[Stored items]
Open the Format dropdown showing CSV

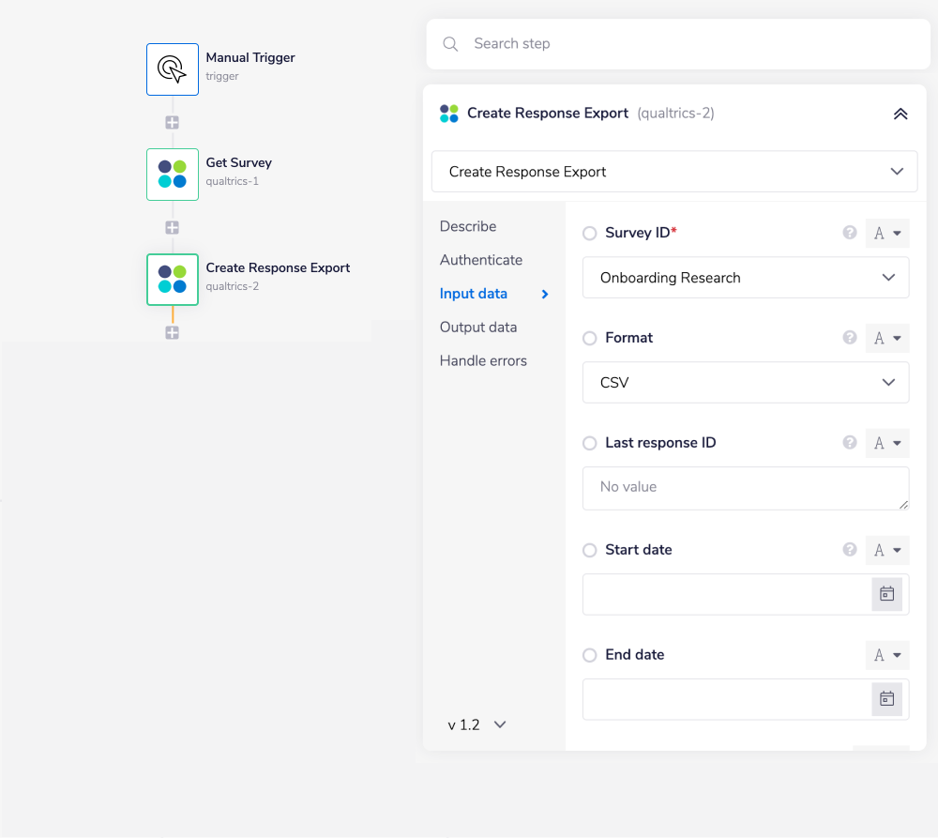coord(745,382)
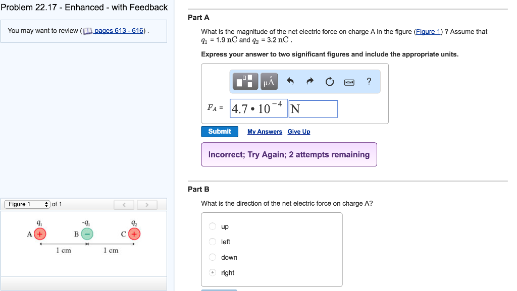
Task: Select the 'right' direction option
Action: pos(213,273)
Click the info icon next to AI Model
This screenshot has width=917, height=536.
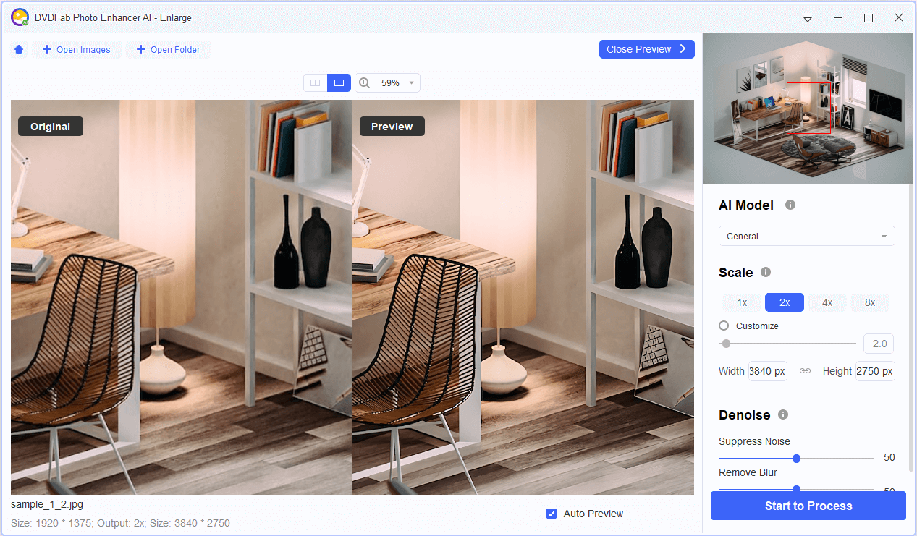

- _WHAT YOU WILL DO_: Transcribe the records above exactly, leaving every picture out of the copy.

- _FINISHED EXERCISE_:
Open the Format dropdown showing CSV

coord(745,382)
Task: Select the 'right' direction option
Action: pos(213,273)
Click the info icon next to AI Model
This screenshot has width=917, height=536.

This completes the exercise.